As third parties who weren’t present, we can’t asses Cooper’s claim that the fellow in question was rude. But we can assess the sheer absurdity of Cooper’s reasoning process.

Let’s assume that the person who angered Cooper really was rude and abrupt. It's stunning to see the sweep of the vision Cooper is willing to draw from one such incident.

Can we talk? Millions of people are rude and abrupt, in various ways, every day of the week.

People are sometimes rude and abrupt to people of the same race. People are sometimes rude and abrupt to people of other races.

In this case, Cooper says a white man was rude and abrupt toward a woman who is black. In this incident—an incident her readers can’t assess—she somehow thinks she sees the breadth of the nation’s racism.

Soon, she’s mentioning Rosa Parks. When liberal elites say things like this, the wider world starts thinking, correctly, that we liberals should be disregarded:
COOPER: Some will argue that I cannot generalize ideas about white entitlement from the action of one jerk on the train. After all, people get into petty squabbles on the train all the time. Let us not forget, however, that the civil rights movement was catalyzed by a squabble over a seat on a bus. I’m no Rosa Parks, of course. But what these connected histories teach us is that the right to occupy public accommodations unharassed is a right black people fought for. Died for. Endured centuries of indignity and white entitlement for. Battles over how we share public space are foundational to the narrative of race in this country.
People squabble all the time! Yes, but Rosa Parks!

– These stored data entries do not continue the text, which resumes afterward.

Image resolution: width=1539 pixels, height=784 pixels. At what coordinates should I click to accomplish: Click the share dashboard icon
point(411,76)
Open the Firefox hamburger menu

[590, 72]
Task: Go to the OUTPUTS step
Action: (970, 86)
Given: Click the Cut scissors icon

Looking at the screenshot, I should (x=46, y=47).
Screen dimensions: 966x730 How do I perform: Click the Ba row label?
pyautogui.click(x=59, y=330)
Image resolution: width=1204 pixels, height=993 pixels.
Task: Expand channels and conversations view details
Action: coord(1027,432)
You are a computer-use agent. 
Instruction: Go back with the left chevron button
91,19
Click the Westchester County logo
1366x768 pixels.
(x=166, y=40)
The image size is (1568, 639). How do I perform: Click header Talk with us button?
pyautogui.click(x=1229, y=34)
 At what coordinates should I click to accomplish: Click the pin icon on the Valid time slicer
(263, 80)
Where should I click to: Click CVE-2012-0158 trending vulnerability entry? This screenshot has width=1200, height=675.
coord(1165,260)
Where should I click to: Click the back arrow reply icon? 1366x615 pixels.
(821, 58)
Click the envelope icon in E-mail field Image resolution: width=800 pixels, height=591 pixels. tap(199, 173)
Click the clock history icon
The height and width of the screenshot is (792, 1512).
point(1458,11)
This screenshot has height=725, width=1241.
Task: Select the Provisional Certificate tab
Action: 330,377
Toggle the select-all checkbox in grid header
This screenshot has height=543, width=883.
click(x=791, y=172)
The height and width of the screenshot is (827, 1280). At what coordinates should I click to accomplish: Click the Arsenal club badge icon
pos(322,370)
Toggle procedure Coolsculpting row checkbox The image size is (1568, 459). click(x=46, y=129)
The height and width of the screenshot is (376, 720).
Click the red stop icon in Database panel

We’re sure that Cooper is well intentioned. Her work has become more unbalanced as incidents like the one in Ferguson have gained the nation’s attention.

That said, serious progressives of all “races” need to take professors like Cooper and throw them from the front of the bus. Whatever its motivation, work of this type seems to come from a liberal clown car—and the broader electorate will always see it that way.

It’s hard to capture the dumbness of this essay. It’s hard to capture the small-mindedness and the self-involvement of its overwrought author.

If you can't see how dumb it is, face it—you're part of the problem! However well-intentioned it may be, nonsense like this will never serve progressive interests.

(I'm no Rosa Parks? Truer words were never spoken. Civil rights leaders like Mrs. Parks and Dr. King were morally and intellectually brilliant. Increasingly, highly privileged assistant professors evoke their names as they betray their astonishing legacy—as they rage about the fact that someone moved their bag as they zoned out to their high-priced name-brand ear phones.)

Alas! The ditto-heads of the liberal left are emerging on an array of fronts. A horrible fact is clearly emerging: Our tribe is just as irrational as theirs.

Speaking with Rush, they announced their own limitations first. The rise of corporate “liberal” news sites is letting us answer in kind.

This is a very serious issue. It raises the most serious possible question: Now that our gatekeepers are gone, are we the people bright enough to conduct a real democracy?

Go ahead—read that piece. As monster dumbness arrives on the left, our future is put in peril.